Replies are listed 'Best First'.
Re: How to take only maximum directory name by using its digits using perl?
by haukex (Chancellor) on Mar 29, 2017 at 06:49 UTC

    If I understand your question correctly, then the problem is that your regex does not match. /rev_(\d)+/ has an _ where your sample input does not, and the + quantifier should be on the character it is supposed to quantify, \d, not the capture group. If I change the regex to /rev(\d+)/, your code works for me, meaning that when the loop ends, $max_id holds the highest directory number (2, in both cases).

    Note: I am taking your sample input literally, meaning that I am assuming the two sample inputs you showed are exactly what your "log file" looks like. If this is not the case, please read and understand this page: SSCCE.

      The thing which you mentioned is right one.I should skip the underscore from the rev.And should include with + inside grouping. Please look the below code.Hence i am not getting the things.Did i made any mistakes with my code.Let me know to check it?
      my $location = $output_dir; print $location; open LOGFILE, $location; my $first_line = 1; print $first_line; my $max_id; while (<LOGFILE>) { if (/rev(\d+)/) { if ($first_line) { $first_line = 0; print $first_line; $max_id = $1; print $max_id; } else { $max_id = $1 if ($1 > $max_id); print $max_id; } } } close LOGFILE;
        Did i made any mistakes with my code.

        This isn't an SSCCE. You have neither declared nor defined $output_dir and therefore $location is undefined so LOGFILE cannot be opened and your while (<LOGFILE>) condition will never be true.

        Let me know to check it?

        Item 1 of the Basic debugging checklist is to use the stricture pragmas.

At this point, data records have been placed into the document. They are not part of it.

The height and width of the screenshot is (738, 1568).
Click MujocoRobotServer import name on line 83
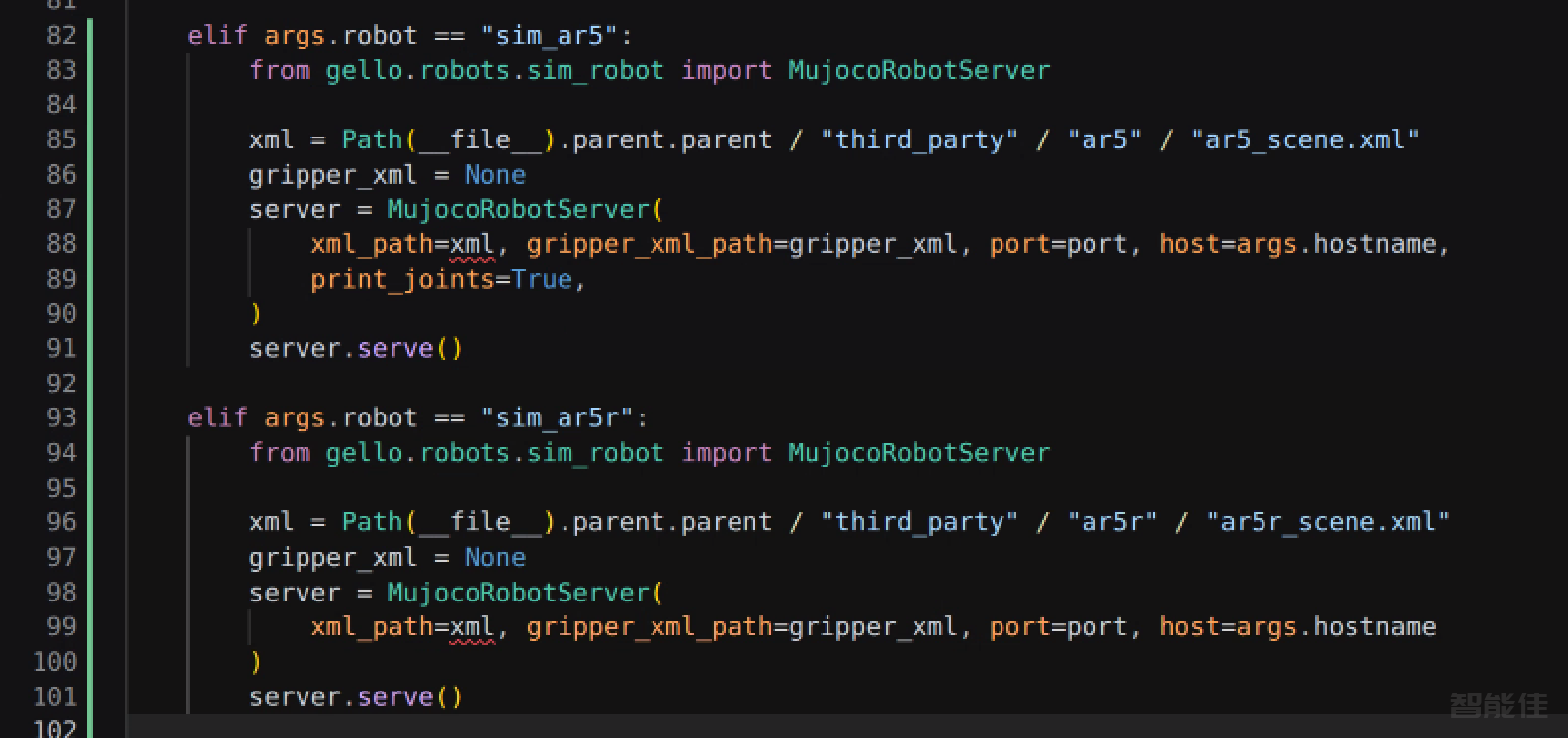(918, 70)
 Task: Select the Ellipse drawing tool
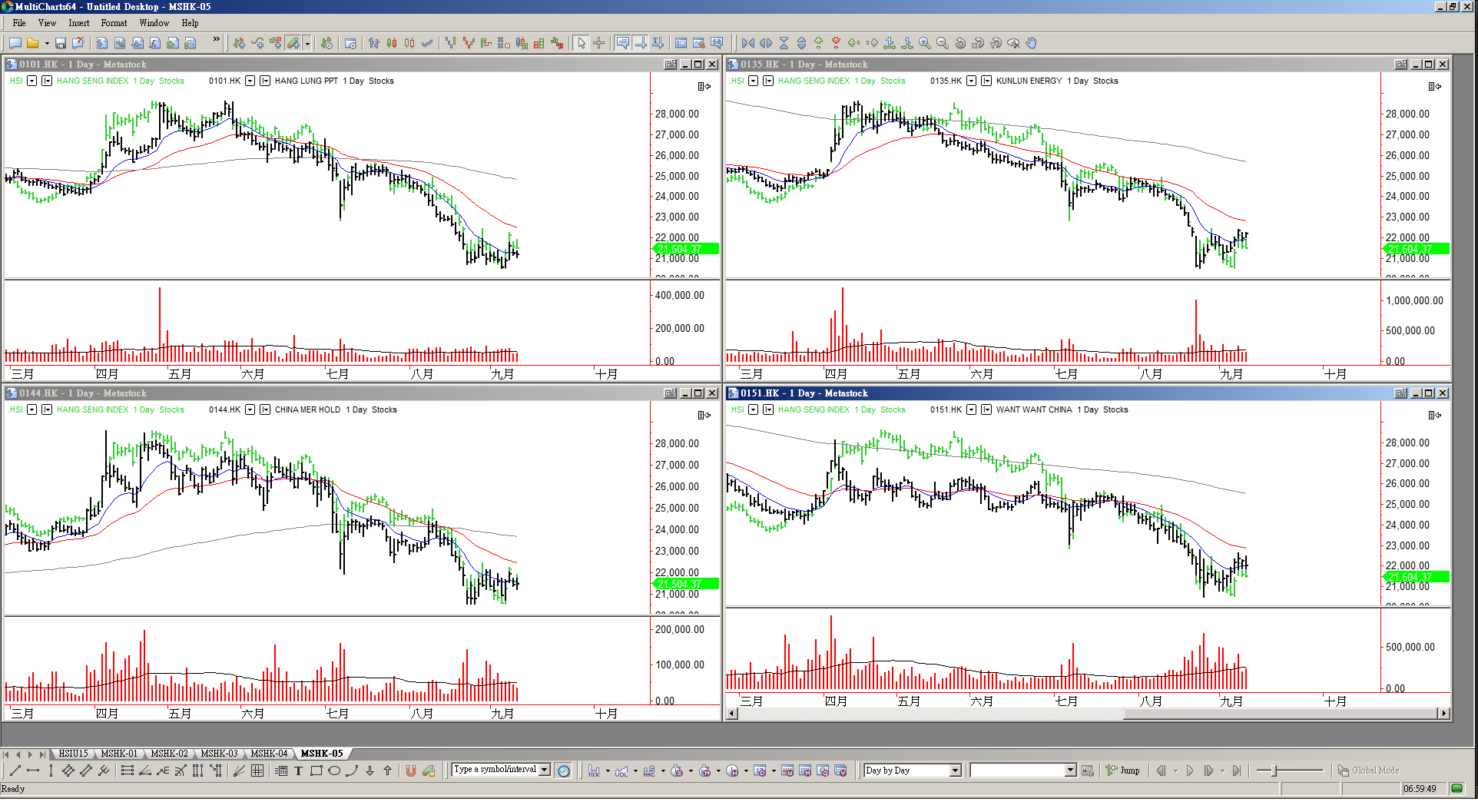click(x=334, y=771)

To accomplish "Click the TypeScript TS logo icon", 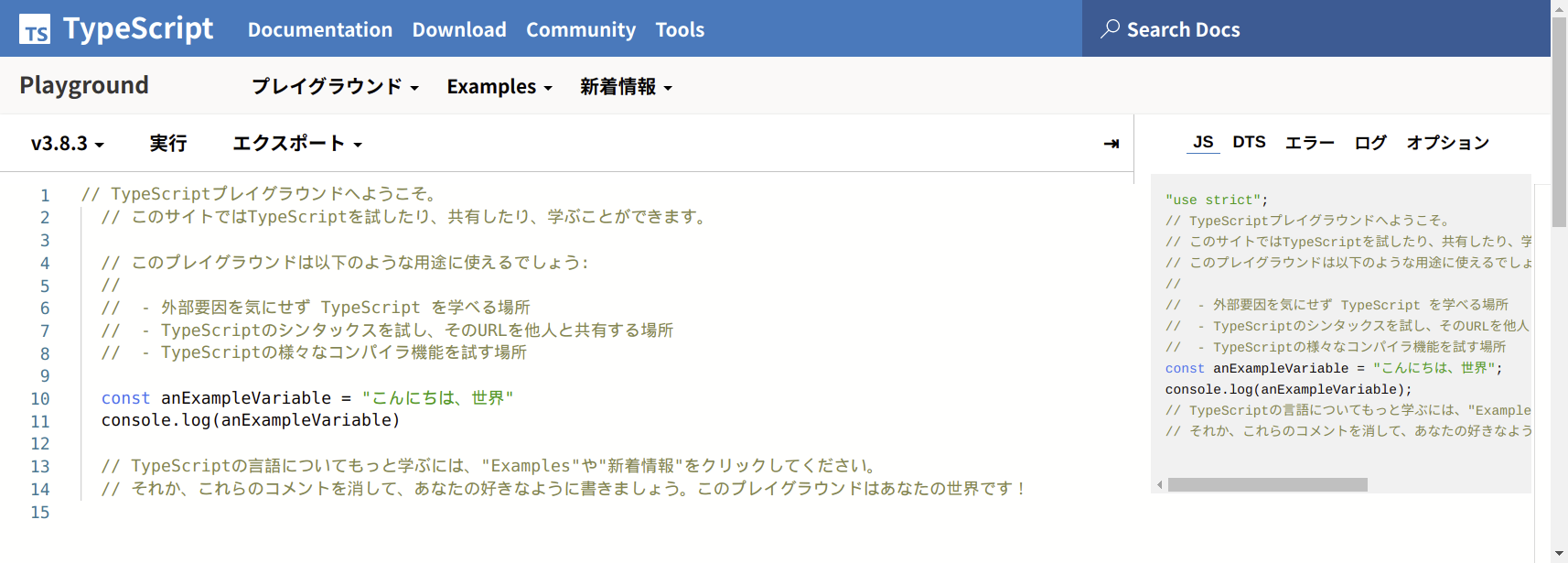I will [35, 29].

This would have highlighted the problem to you.

        Hence i am not getting the things.

        What does this mean? I already explained it to you: If you ask good questions, like you've done a few times so far, we can give good answers. If you ask questions that can't be answered because you haven't provided enough information, not only will you not get good answers, you will lose support from more and more monks as you go on. I gave you three links to read, please do so, and always follow that advice!

        Your code looks ok to me (Update: however, you should take stevieb's advice, as well as hippo's advice to Use strict and warnings) and when I set $output_dir to an input file name, it seems to work. However, only you know what all of your specifications are, and what all of your input looks like, so I can't tell you if your code will always work, at the moment only you can confirm that your code fully works. Testing is an important skill, and what I can do is show you how you might go about this. For example, you can test whether your code, properly modularized into a subroutine, works for various test inputs. Here, I'm using in-memory files (open) and Test::More. Note how I've left your logic entirely unchanged.

        #!/usr/bin/env perl use warnings; use strict; sub scan_handle_for_rev { my $filehandle = shift; my $first_line = 1; my $max_id; while (<$filehandle>) { if (/rev(\d+)/) { if ($first_line) { $first_line = 0; $max_id = $1; } else { $max_id = $1 if ($1 > $max_id); } } } return $max_id; } use Test::More; { open my $fh, '<', \<<'END_TEST_INPUT' or die $!; | |-- action.txt | `-- rev2 | `-- rev1.html `-- add.html END_TEST_INPUT is scan_handle_for_rev($fh), 2; close $fh; } { open my $fh, '<', \<<'END_TEST_INPUT' or die $!; |--action | |-- action.txt | `-- rev1 | | `-- rev1.html | `-- rev2 | `-- rev1.html `-- add.html END_TEST_INPUT is scan_handle_for_rev($fh), 2; close $fh; } { open my $fh, '<', \<<'END_TEST_INPUT' or die $!; |--action | |-- action.txt | `-- rev1 | | `-- rev1.html | `-- rev13 | | `-- rev1.html | `-- rev2 | `-- rev1.html `-- add.html END_TEST_INPUT is scan_handle_for_rev($fh), 13; close $fh; } done_testing;

        Ok, you've corrected 2 problems with the regex. Now try this SSCCE and see if you can find another error. Remember you said 'No need to consider about the files inside those folders.'

        #!/usr/bin/perl use strict; my $max; while (<DATA>) { if (/rev(\d+)/) { if ($1 > $max){ $max = $1; } } } print "max rev = $max\n"; __DATA__ `-- added |-- add.txt `-- added1 |--action | |-- action.txt | `-- rev1 | | `-- rev9999.html | `-- rev2 | `-- rev1.html `-- add.html
        poj
Re: How to take only maximum directory name by using its digits using perl?
by AnomalousMonk (Bishop) on Mar 29, 2017 at 06:48 UTC

    In addition to the problem of the extraneous underscore in  /rev_(\d)+/ in the OP, note also that  (\d)+ will not match what I think you think it will if there is more than one digit present:

    c:\@Work\Perl\monks>perl -wMstrict -le "my $s = 'foorev_123bar'; ;; print qq{captured '$1'} if $s =~ m{ rev_ (\d)+ }xms; " captured '3'
    Capture multiple digits with:
    c:\@Work\Perl\monks>perl -wMstrict -le "my $s = 'foorev_123bar'; ;; print qq{captured '$1'} if $s =~ m{ rev_ (\d+) }xms; " captured '123'
    One previous reply has implicitly noted this problem. (Update: haukex has also addressed this below.)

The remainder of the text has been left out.